RECORDS FOR PROCESSING »

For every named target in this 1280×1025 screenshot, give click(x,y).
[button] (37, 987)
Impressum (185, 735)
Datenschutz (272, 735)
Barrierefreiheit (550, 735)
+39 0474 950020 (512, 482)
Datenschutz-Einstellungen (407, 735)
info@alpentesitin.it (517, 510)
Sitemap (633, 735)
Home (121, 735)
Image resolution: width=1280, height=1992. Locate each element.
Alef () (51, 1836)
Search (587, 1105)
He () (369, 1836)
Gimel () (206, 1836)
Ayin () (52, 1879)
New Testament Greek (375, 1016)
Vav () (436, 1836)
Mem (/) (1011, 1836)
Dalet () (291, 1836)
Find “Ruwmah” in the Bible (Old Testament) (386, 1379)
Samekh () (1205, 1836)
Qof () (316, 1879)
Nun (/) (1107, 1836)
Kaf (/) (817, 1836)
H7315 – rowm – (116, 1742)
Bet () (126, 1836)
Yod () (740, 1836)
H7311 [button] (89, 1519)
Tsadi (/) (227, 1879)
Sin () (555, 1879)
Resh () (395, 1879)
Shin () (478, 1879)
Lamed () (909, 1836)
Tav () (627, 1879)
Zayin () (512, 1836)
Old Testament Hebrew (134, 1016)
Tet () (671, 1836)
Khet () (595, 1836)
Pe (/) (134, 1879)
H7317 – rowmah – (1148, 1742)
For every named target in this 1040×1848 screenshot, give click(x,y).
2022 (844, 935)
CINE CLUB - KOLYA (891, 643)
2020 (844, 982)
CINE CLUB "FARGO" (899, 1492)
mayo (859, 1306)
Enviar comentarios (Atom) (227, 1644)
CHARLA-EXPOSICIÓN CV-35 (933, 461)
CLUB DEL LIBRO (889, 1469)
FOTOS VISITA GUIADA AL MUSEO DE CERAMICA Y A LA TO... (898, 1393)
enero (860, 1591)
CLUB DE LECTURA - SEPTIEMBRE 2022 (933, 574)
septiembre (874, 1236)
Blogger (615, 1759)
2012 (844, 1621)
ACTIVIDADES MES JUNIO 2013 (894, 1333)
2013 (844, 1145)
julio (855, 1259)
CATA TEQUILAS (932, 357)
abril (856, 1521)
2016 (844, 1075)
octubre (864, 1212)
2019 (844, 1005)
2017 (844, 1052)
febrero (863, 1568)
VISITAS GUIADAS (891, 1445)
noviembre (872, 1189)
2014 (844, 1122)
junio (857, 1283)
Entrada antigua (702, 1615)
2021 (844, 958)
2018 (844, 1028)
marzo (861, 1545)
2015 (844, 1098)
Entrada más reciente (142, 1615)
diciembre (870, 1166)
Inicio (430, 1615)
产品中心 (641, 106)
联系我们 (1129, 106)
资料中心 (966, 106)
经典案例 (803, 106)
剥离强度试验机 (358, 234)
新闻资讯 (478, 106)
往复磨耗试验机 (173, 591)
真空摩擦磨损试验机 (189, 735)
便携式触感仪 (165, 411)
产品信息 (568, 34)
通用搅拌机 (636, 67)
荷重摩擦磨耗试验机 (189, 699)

TASK DIRECTIONS » Reproduce all of the items above, substituting "labeled element" for every occurrence of "named target" and leaving all other text unchanged.

RESPONSE TO THE EXERCISE »
For every labeled element in this 1280×1025 screenshot, give click(x,y).
[button] (37, 987)
Impressum (185, 735)
Datenschutz (272, 735)
Barrierefreiheit (550, 735)
+39 0474 950020 (512, 482)
Datenschutz-Einstellungen (407, 735)
info@alpentesitin.it (517, 510)
Sitemap (633, 735)
Home (121, 735)
Image resolution: width=1280, height=1992. Locate each element.
Alef () (51, 1836)
Search (587, 1105)
He () (369, 1836)
Gimel () (206, 1836)
Ayin () (52, 1879)
New Testament Greek (375, 1016)
Vav () (436, 1836)
Mem (/) (1011, 1836)
Dalet () (291, 1836)
Find “Ruwmah” in the Bible (Old Testament) (386, 1379)
Samekh () (1205, 1836)
Qof () (316, 1879)
Nun (/) (1107, 1836)
Kaf (/) (817, 1836)
H7315 – rowm – (116, 1742)
Bet () (126, 1836)
Yod () (740, 1836)
H7311 [button] (89, 1519)
Tsadi (/) (227, 1879)
Sin () (555, 1879)
Resh () (395, 1879)
Shin () (478, 1879)
Lamed () (909, 1836)
Tav () (627, 1879)
Zayin () (512, 1836)
Old Testament Hebrew (134, 1016)
Tet () (671, 1836)
Khet () (595, 1836)
Pe (/) (134, 1879)
H7317 – rowmah – (1148, 1742)
For every labeled element in this 1040×1848 screenshot, give click(x,y).
2022 (844, 935)
CINE CLUB - KOLYA (891, 643)
2020 (844, 982)
CINE CLUB "FARGO" (899, 1492)
mayo (859, 1306)
Enviar comentarios (Atom) (227, 1644)
CHARLA-EXPOSICIÓN CV-35 (933, 461)
CLUB DEL LIBRO (889, 1469)
FOTOS VISITA GUIADA AL MUSEO DE CERAMICA Y A LA TO... (898, 1393)
enero (860, 1591)
CLUB DE LECTURA - SEPTIEMBRE 2022 (933, 574)
septiembre (874, 1236)
Blogger (615, 1759)
2012 (844, 1621)
ACTIVIDADES MES JUNIO 2013 (894, 1333)
2013 (844, 1145)
julio (855, 1259)
CATA TEQUILAS (932, 357)
abril (856, 1521)
2016 (844, 1075)
octubre (864, 1212)
2019 (844, 1005)
2017 (844, 1052)
febrero (863, 1568)
VISITAS GUIADAS (891, 1445)
noviembre (872, 1189)
2014 (844, 1122)
junio (857, 1283)
Entrada antigua (702, 1615)
2021 (844, 958)
2018 (844, 1028)
marzo (861, 1545)
2015 (844, 1098)
Entrada más reciente (142, 1615)
diciembre (870, 1166)
Inicio (430, 1615)
产品中心 (641, 106)
联系我们 (1129, 106)
资料中心 (966, 106)
经典案例 (803, 106)
剥离强度试验机 (358, 234)
新闻资讯 (478, 106)
往复磨耗试验机 (173, 591)
真空摩擦磨损试验机 (189, 735)
便携式触感仪 (165, 411)
产品信息 (568, 34)
通用搅拌机 (636, 67)
荷重摩擦磨耗试验机 (189, 699)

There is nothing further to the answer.